After a mild run on Badger Creek we were anxious to tackle something a little more challenging. Minesweeper is about as different from Badger Creek as two trails can get. We at least wanted to look at it, not knowing if everyone on the run would want to try Winch and Go, the first obstacle.
Since we had run Badger Creek in the reverse direction, the trailhead for Minesweeper was directly across Highway 50 from the end of Badger Creek. We all parked at the bottom of Winch and Go to scope it out. The first thing we noticed was that there were more rocks stacked at the bottom, making the initial approach easier. The three Jeep Unlimiteds would still drag their rear bumpers and tire carriers on the approach, however.
After scoping it out, Mike decided to give it a try. We had all used a safety strap our front bumpers last October, but we opted not to use one this time. Mike approached the obstacle, starting at the extreme right side, but angled up the sloping rock to place the passenger's side front tire on a knob of rock to get the front up and over the first step. At this point, Mike had to rely completely on his spotter as all he could see was the sky. After getting the passenger's side front up on the ledge, he had to make a sharp right turn to line his driver's side tire up with a ledge on the left. The correct line requires the driver's side tire to go up and over this ledge. While it does get tippy, the passenger's side rear tire is coming up at the same time and this helps to level the vehicle out.
After a couple attempts, Mike got his tire up and over the ledge, but he had too much momentum and the Jeep dropped hard on the driver's side rocker. This pitched the Jeep to the right and the passenger's side rear corner hit the rocks hard. Mike's rear corners are protected with steel plate that took the impact well, but the force did dimple the tub right above the rear wheel well. After jockeying back and forth to get the front differential past a rock, Mike was up and over the obstacle.
Next up was Jeff with his Unlimited. The line is slightly different for an Unlimited due to the added wheelbase length. Jeff had to take a few tries to get lined up right with the first ledge, but once he got his passenger's side tire up it the rest was a piece of cake, especially with his 37" tires.
Next up was Bill. He also needed a few tries to get up the first part of the obstacle. Once over the first ledge, he lined up with the second rock and got an impressive wheel stand. When his Jeep came down, it bounced the front to the right and Bill got a small souvenir in the form of a gouge on top of his front flare. Bill was up and over, however, and grinning.
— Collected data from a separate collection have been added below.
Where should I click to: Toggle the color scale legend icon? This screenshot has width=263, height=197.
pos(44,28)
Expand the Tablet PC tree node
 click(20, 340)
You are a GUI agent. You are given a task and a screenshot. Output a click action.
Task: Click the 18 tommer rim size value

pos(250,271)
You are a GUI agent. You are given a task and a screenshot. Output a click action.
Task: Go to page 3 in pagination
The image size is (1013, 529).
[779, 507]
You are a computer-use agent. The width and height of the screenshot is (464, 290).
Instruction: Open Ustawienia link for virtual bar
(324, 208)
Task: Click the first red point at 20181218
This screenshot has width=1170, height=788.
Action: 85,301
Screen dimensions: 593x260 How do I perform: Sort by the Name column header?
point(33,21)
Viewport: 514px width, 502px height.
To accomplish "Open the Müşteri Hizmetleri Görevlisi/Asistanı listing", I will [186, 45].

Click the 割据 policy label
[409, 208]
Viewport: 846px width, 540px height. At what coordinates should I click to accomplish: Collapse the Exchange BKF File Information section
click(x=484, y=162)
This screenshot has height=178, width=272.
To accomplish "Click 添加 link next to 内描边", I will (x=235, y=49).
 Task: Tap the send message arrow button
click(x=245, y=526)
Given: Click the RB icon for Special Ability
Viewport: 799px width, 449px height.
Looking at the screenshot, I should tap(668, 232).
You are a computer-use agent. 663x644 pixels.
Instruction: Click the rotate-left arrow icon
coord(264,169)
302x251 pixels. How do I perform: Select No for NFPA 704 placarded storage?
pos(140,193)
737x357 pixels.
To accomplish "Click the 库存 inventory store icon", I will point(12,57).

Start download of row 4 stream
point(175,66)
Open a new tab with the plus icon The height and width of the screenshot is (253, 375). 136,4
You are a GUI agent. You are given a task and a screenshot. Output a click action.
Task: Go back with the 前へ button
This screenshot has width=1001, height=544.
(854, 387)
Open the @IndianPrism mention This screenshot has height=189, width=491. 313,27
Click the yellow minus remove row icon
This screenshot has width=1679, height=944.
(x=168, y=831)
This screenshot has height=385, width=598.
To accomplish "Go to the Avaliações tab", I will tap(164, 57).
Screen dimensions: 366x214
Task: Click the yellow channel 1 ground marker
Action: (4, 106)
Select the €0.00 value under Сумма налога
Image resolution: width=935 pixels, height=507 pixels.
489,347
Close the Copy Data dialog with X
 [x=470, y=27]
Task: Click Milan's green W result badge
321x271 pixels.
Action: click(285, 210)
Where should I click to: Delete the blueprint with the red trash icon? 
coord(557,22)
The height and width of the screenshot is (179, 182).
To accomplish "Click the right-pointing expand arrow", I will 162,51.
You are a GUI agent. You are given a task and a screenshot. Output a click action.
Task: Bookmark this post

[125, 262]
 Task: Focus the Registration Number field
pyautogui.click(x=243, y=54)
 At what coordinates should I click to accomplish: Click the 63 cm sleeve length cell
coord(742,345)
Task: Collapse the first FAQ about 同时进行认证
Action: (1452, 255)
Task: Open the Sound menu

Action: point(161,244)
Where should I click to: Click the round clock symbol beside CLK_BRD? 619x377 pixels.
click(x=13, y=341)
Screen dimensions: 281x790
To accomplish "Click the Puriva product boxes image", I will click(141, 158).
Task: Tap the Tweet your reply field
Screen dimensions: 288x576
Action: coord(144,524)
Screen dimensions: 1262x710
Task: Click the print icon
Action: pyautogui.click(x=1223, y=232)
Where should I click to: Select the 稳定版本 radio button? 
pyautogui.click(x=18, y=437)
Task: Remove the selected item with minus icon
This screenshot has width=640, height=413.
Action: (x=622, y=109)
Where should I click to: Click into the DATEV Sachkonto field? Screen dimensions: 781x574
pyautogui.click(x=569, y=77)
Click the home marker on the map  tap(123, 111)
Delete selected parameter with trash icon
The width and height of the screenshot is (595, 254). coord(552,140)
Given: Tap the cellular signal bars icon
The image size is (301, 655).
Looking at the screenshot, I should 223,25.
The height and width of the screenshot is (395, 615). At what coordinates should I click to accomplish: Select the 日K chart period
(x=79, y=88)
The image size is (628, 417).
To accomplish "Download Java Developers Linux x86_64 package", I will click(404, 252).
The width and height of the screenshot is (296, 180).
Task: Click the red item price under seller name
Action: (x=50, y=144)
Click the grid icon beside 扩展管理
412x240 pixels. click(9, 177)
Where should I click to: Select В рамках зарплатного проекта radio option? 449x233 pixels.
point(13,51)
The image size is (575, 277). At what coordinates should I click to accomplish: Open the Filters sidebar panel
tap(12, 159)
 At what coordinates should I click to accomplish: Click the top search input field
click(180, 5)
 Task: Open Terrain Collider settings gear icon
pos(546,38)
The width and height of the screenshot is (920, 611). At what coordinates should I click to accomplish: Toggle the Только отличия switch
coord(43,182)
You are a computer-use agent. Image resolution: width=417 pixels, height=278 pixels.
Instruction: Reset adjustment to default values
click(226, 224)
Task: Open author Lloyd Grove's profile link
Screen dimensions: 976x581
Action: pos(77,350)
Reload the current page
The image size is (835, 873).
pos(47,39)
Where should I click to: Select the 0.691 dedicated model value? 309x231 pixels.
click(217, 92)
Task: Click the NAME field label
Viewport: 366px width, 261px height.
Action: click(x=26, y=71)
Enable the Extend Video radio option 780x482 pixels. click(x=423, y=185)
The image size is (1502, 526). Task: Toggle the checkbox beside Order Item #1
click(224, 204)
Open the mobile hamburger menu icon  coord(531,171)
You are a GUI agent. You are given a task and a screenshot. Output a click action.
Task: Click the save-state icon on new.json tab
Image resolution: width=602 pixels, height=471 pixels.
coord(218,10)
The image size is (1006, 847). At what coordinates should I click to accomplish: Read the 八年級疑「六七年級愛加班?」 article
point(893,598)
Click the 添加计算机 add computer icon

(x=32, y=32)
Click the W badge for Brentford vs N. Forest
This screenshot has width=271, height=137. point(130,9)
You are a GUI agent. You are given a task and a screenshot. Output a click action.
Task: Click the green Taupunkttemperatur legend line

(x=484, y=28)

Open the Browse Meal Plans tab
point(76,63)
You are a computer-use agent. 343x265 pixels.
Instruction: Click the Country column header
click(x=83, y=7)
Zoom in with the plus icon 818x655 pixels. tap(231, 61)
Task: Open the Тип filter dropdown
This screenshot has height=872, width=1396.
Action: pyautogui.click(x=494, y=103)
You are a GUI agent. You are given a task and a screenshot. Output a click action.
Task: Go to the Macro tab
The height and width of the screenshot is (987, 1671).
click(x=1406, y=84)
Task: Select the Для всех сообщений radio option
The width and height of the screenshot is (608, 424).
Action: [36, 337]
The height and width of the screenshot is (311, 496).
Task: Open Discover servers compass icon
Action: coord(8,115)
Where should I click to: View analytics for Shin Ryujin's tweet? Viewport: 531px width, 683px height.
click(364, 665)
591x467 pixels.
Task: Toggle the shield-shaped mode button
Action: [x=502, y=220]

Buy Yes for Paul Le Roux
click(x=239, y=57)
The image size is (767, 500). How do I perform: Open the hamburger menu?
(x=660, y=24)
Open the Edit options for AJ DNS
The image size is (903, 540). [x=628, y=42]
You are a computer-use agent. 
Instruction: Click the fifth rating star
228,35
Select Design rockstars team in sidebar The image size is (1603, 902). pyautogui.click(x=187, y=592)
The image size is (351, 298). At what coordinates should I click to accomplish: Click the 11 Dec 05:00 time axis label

Roger came next with another Jeep Unlimited. Once over the first ledge, he just drove through the rest of the obstacle, making it look easy, even if he also did come close to the rocks on the right. There's just no room for error on this one.
Todd was last in line. Some may like this position as they can learn from everyone else's attempts, but there's a lot of pressure on the driver if everyone else has made it. We didn't know Todd's comfort level on this type of obstacle since he was new to TrailDamage.com, but he was certainly not going to pass this up. Todd took the same line as the other Unlimiteds, and had the same difficulties getting lined up at the bottom of the obstacle. Once up the first part, he jockeyed for alignment on the knob of rock. After making it over this, he had issues with his bumper hitting the next rock and preventing him from getting his left tire up on it. After a pushing into the rock, his bumper bent enough to clear and he was quickly through the rest of the obstacle and breathing a sigh of relief. Luckily, he was already planning on an aftermarket bumper with more clearance.
Everyone had made it! Now there was nothing to do but get through Single Jack and Double Jack. There was a lot of wood stacked at the bottom of Single Jack that we moved out of the trail before we started it. Mike went up this obstacle and then on through Double Jack after positioning the Jeep so that the passenger's tires would run along the ridge of rock. Too far to the right and his tires would slip off, putting the front differential right into a rock. Too far to the left and his Jeep would get extremely tippy.
Everyone else came up through in turn, following the same path. After completing the obstacles, we proceeded up the trail to the "Y" where we would turn left to exit. Several spots were tippy, but nothing extreme. There were also several places with branches scraping the sides of the Jeeps because this trail doesn't see a lot of traffic.
We were soon back at the highway. We were all glad that we had the chance to run Minesweeper as Badger Creek had been such a mild trail. We aired up, reconnected, and were ready for the drive back home. But on the way we wanted to stop off back at the Liberty Trail trailhead to see if another TrailDamage.com group was still on the trail. We pulled into Penrose while there was still daylight so we headed out to the trailhead. We pulled up and couldn't hear anyone on the radio, so we thought we had missed them. We started to drive off, when Monica came on the radio. The group had been out of their Jeeps and hadn't heard us.
Mike walked down the trail to meet them, and the others walked along the edge of the gully overlooking the trail. Mark, Don, and Monica were quickly making their way out, finishing just before dark. We all talked for a while, but since everyone in Mike's group had a reason to get home, we broke back up into the two groups for the trip home.